Citation: Saha A, Anjum M, Labiba SJ, Jaman M, Al Sayed A, Rahat RJ (2026) A Global Perspective on the Emerging Threat of Zika and Dengue Co-infection. PLoS Negl Trop Dis 20(4): e0014257. https://doi.org/10.1371/journal.pntd.0014257

Editor: Lin WANG, University of Cambridge, UNITED KINGDOM OF GREAT BRITAIN AND NORTHERN IRELAND

Published: April 29, 2026

Copyright: © 2026 Saha et al. This is an open access article distributed under the terms of the Creative Commons Attribution License, which permits unrestricted use, distribution, and reproduction in any medium, provided the original author and source are credited.

Funding: The authors received no specific funding for this work.

Competing interests: The authors have declared that no competing interests exist.

Dengue virus (DENV) and Zika virus (ZIKV) share the mosquito vector Aedes aegypti and together represent an increasing global public health threat. This risk has become tangible, as evidenced by Bangladesh’s first confirmed DENV–ZIKV co-infections during the 2023 dengue outbreak, marking a significant escalation in arboviral risk within the country [1]. Comparable tropical climates, rapid urbanization, and inadequate vector control systems are present in many regions, creating conditions where co-infection is increasingly probable. This scenario requires immediate attention at both national and international levels.

The co-circulation of DENV and ZIKV has repeatedly resulted in documented co-infections, as illustrated during the 2015–2016 ZIKV epidemic in the Americas. Enhanced surveillance in northeastern Brazil identified arboviral co-infections, including DENV/ZIKV, and demonstrated that presumptive clinical diagnosis was frequently inaccurate in settings of co-circulation [2]. Similarly, molecular surveillance at the Colombian–Venezuelan border confirmed simultaneous circulation of DENV, ZIKV, and chikungunya virus (CHIKV), with measurable DENV/ZIKV co-infection prevalence [3]. Beyond clinical reports, experimental evidence suggests co-infection can modify transmission potential: co-infection of DENV and ZIKV in Aedes aegypti increased viral replication relative to single infections in at least some experimental settings [4], and sequential co-infection experiments have shown altered (biased) virus transmission dynamics from mosquitoes [5].

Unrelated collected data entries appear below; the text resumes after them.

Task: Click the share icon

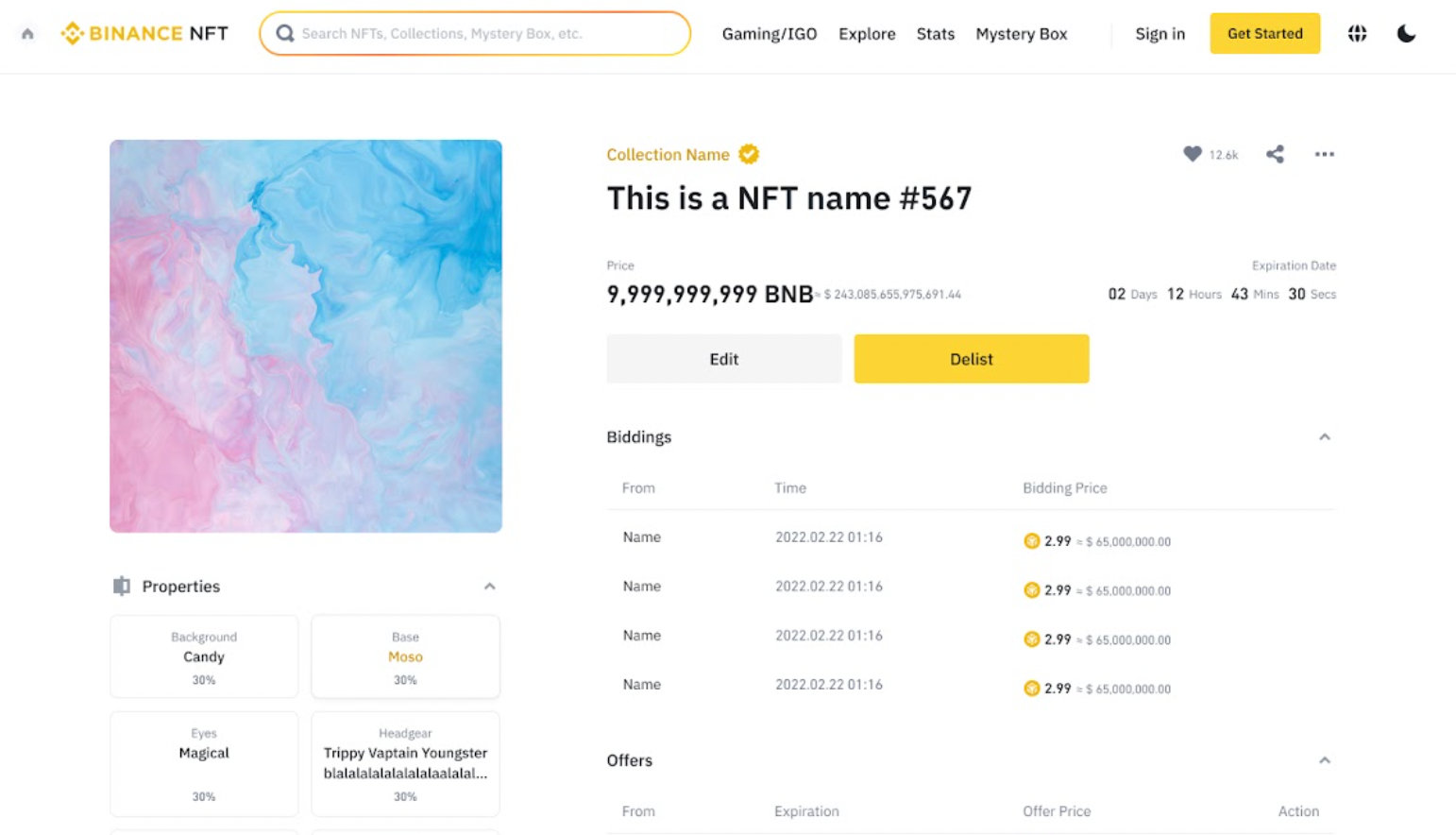Action: pos(1275,154)
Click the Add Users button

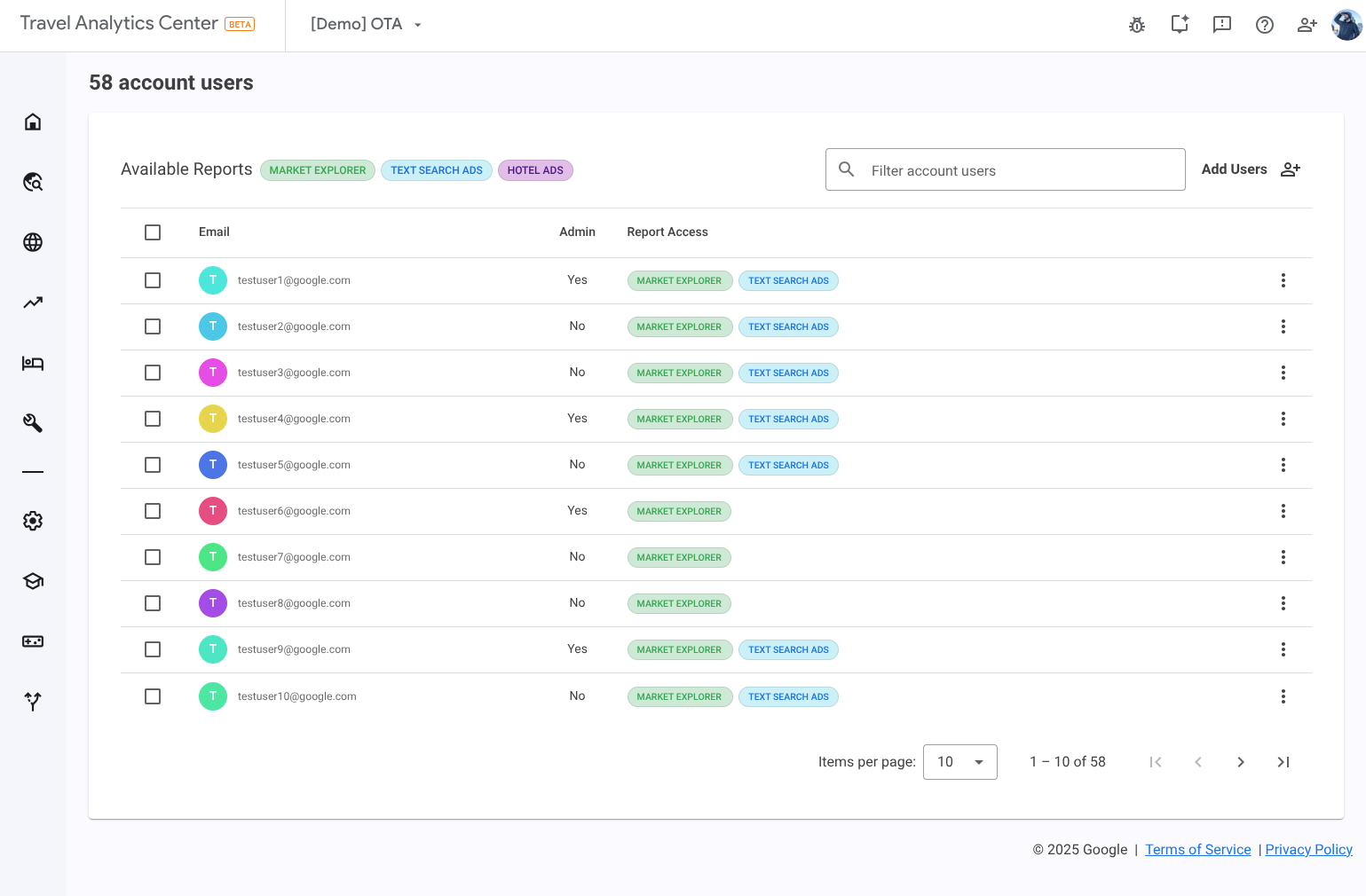pos(1251,169)
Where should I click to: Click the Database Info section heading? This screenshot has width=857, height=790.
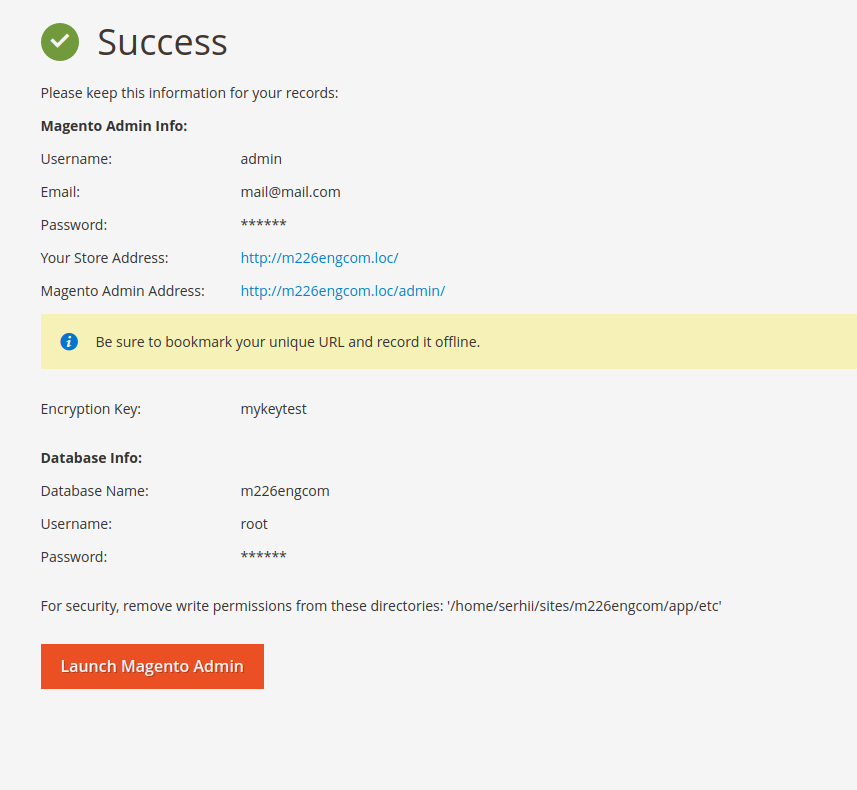click(91, 457)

The Asia-Pacific region has also experienced such events, with early human DENV/ZIKV co-infections documented in New Caledonia in 2014 [6]. In Southeast Asia, surveillance work in Thailand has similarly identified co-infections among circulating arboviruses, reinforcing that co-infection risk is widespread rather than isolated [7].

Co-infection presents significant challenges for patient management, primarily due to diagnostic difficulties. ZIKV and DENV can produce overlapping symptoms (e.g., fever, rash, and myalgia), and clinical differentiation is unreliable in co-circulation settings [2,8]. Serological assays can be problematic because flavivirus cross-reactivity may produce misleading results [9]. Molecular methods (e.g., multiplex RT-PCR) improve specificity for differential diagnosis [10], but access is often concentrated in urban laboratories, leaving many co-infections undetected and obscuring the true disease burden.

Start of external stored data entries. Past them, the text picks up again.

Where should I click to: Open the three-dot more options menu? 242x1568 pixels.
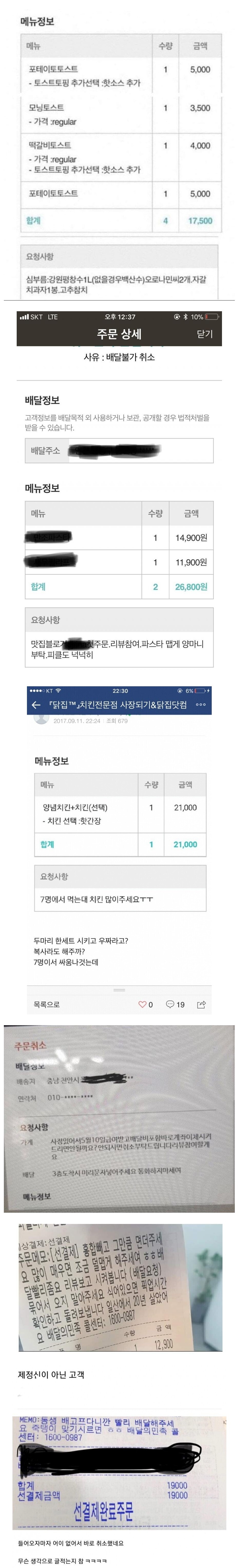200,704
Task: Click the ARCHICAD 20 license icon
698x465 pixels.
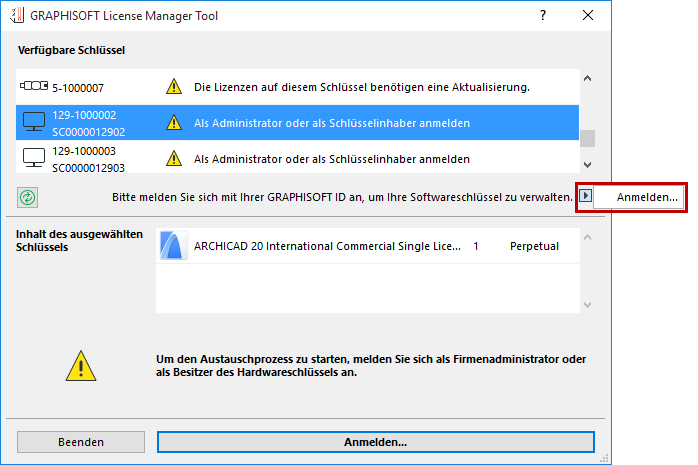Action: point(174,245)
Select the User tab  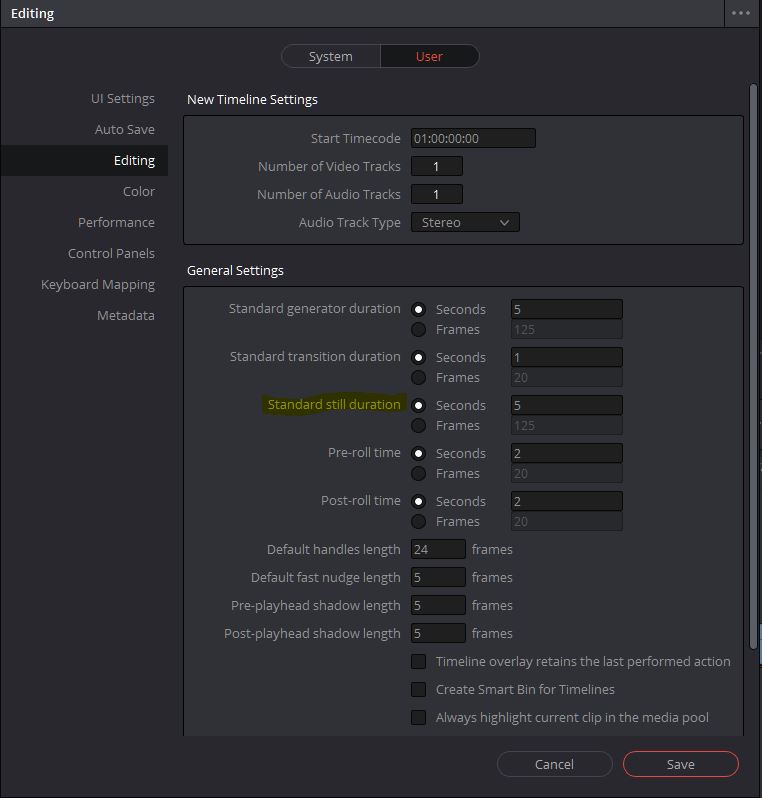[429, 56]
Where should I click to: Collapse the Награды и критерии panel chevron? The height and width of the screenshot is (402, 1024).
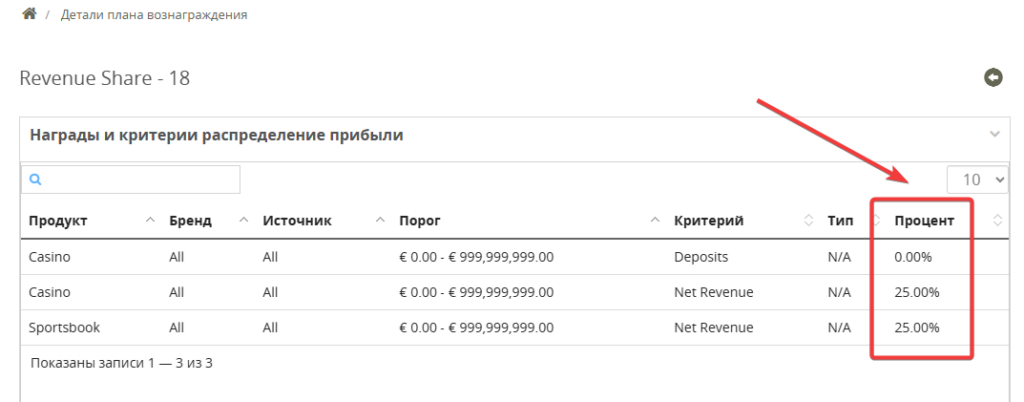pyautogui.click(x=995, y=134)
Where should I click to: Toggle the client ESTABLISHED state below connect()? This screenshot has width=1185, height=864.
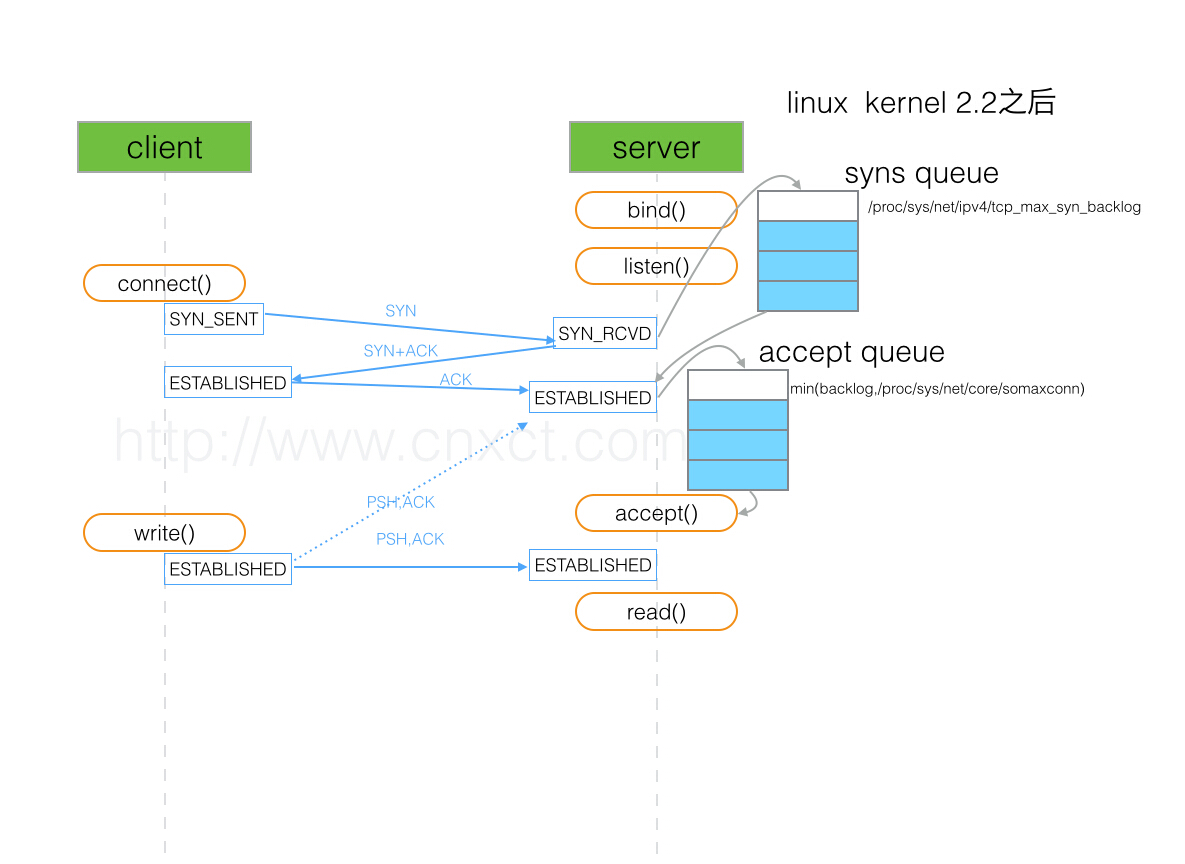coord(227,381)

A major concern involves the clinical implications of co-infection. ZIKV is strongly associated with neurological complications, including Guillain-Barré syndrome, and congenital infection can cause severe fetal outcomes; these risks complicate prognosis and management when DENV and ZIKV occur together [8].

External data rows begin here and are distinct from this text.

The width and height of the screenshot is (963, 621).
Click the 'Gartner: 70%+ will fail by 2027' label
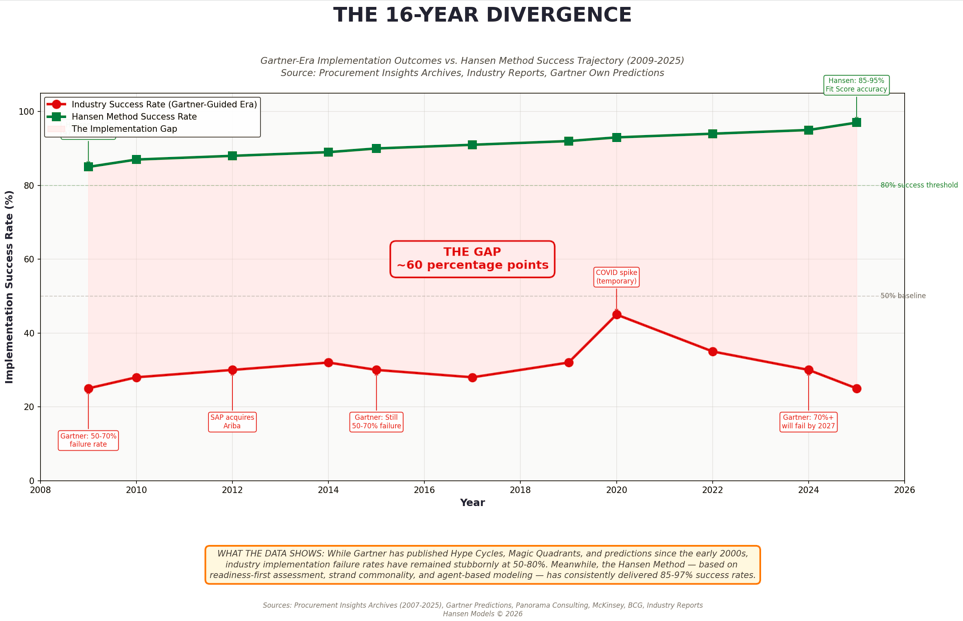(808, 422)
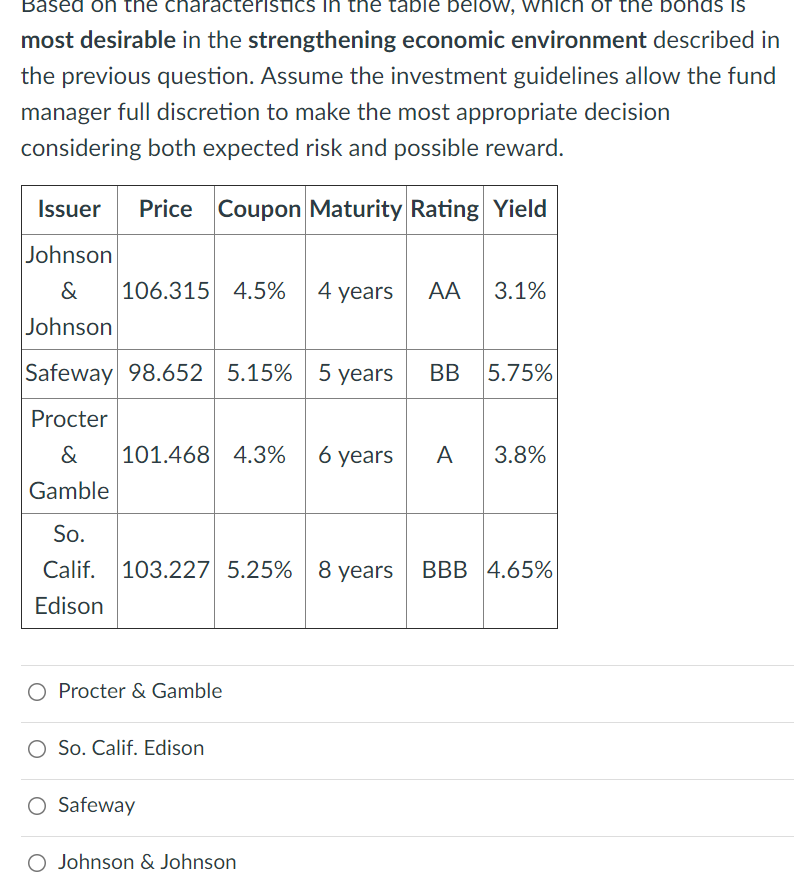Select the Procter & Gamble radio option
This screenshot has height=896, width=794.
tap(37, 691)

Effective response requires coordinated global action. Strengthening vector control, the foundation of prevention is essential. Innovative and sustainable strategies, such as releasing Wolbachia-infected mosquitoes, have demonstrated the capacity to reduce arboviral transmission and disease burden [11]. In parallel, health systems should upgrade laboratory capacity for differential diagnosis, train clinicians for co-circulation/co-infection contexts, and update national guidelines to explicitly address co-infection management. Sentinel surveillance systems can enable earlier detection of co-circulation and co-infection signals, particularly in high-risk urban settings. A comprehensive Table 1 summarizes available epidemiological reports of arbovirus co-infection, including key demographic characteristics such as age, gender distribution, country/region, outbreak setting, and clinical outcomes where reported.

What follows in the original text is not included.